Tengo amigos en el pasado de la vida a los que hace ya un centón de años que perdí de vista, no en mi memoria, pero sí en el discurrir cotidiano, amigos prehistóricos de cuando yo no era nadie, de los que sólo de forma ocasional me acuerdo con un recuerdo desvaído y feliz, como de azogue descascarillado, y con la ayuda, si fuera necesario, de unas fotos cuyos colores se han ido diluyendo poco a poco como si hubieran estado abandonadas a la intemperie. Sé que han seguido viviendo sus vidas singulares, que han triunfado, o no, navegando el cauce de sus diversos intereses, que han dado cumplimiento, o no, a las promesas que entonces apuntaban; y sospecho que seguramente en sus existencias diversas han debido hacer un hueco para la alegría y la desdicha, aunque no haya sido testigo ni pueda dar testimonio de ello. Lo creo así porque es de ese modo como nos ocurre la vida a todos, sin excepción.

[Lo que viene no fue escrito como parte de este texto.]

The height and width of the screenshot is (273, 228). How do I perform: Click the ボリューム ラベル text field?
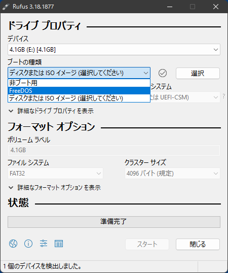click(x=114, y=150)
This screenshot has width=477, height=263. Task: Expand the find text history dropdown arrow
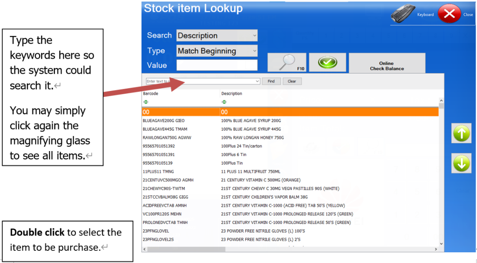coord(257,81)
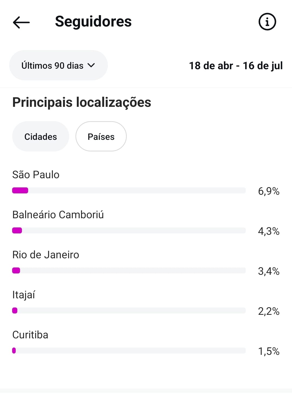Select the Curitiba city label
292x400 pixels.
[30, 335]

Pues he aquí que sucede cada vez más que, después de muchos años y mucha vida desmochada, un correo viene a traerme breve noticia del reencuentro, o uno de esos mensajes telefónicos me coloca en el umbral de aquel pasado ya vivido con el alegre desenfado que pueden manifestar quienes estuvieron en la ignorancia más de treinta años, pero siempre presentes en la memoria. La red teje sus hilos invisibles sobre la vida vieja y la hace presente de forma inesperada.

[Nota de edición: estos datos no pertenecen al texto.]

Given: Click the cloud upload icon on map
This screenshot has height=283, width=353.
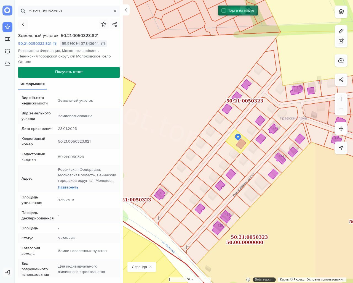Looking at the screenshot, I should 341,60.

Me gusta recibir noticias de antaño, pero no porque yo sea ya un enfermo de nostalgia, sino porque soy de naturaleza curiosa y me complace dar testimonio de los caminos recorridos. Cada hombre es una novela en potencia, y muchas historias olvidadas. Cada uno es protagonista y secundario en muchas vidas, acaso ignorándolo. La memoria falla, se pierde la pista de un amigo, no por desidia o desinterés, sino porque la vida misma tiene su propio ritmo de sístole y diástole. Y cuando los viejos amigos regresan, traen con ellos la sonrisa del reencuentro, ligera y feliz. Somos los que fuimos y también algo muy diferente. Yo no quiero saber nada de cómo era entonces, pero sí me llena de dicha saber cómo han sido otros y en qué empeñaron luego sus vidas. Tengo más curiosidad por mi prójimo que por mí mismo, acaso porque los otros forman el mosaico que finalmente me constituye. Hay teselas que se perdieron y otras que encontramos con la misma felicidad que el bibliómano encuentra una rareza en una cesta de libros viejos. Parece, llegados los cincuenta, que la vida se completa para dar testimonio de su circularidad. Nos pasa como el tópico cuenta que le sucede al asesino, que sentimos una irrefrenable necesidad de retornar al lugar del crimen. O al momento en que fuimos solo promesas, todo por cumplir. El instante en que brillo la amistad y un horizonte aún sin límites, y en que la vida era potencia, sueños de conquista y seducción.

Que los viejos amigos se acuerden de uno y que ese recuerdo no quede en la antesala de la memoria, sino en el umbral de la acción, es algo que merece ser alabado, porque pone en evidencia que hay hilos invisibles que aún nos conectan.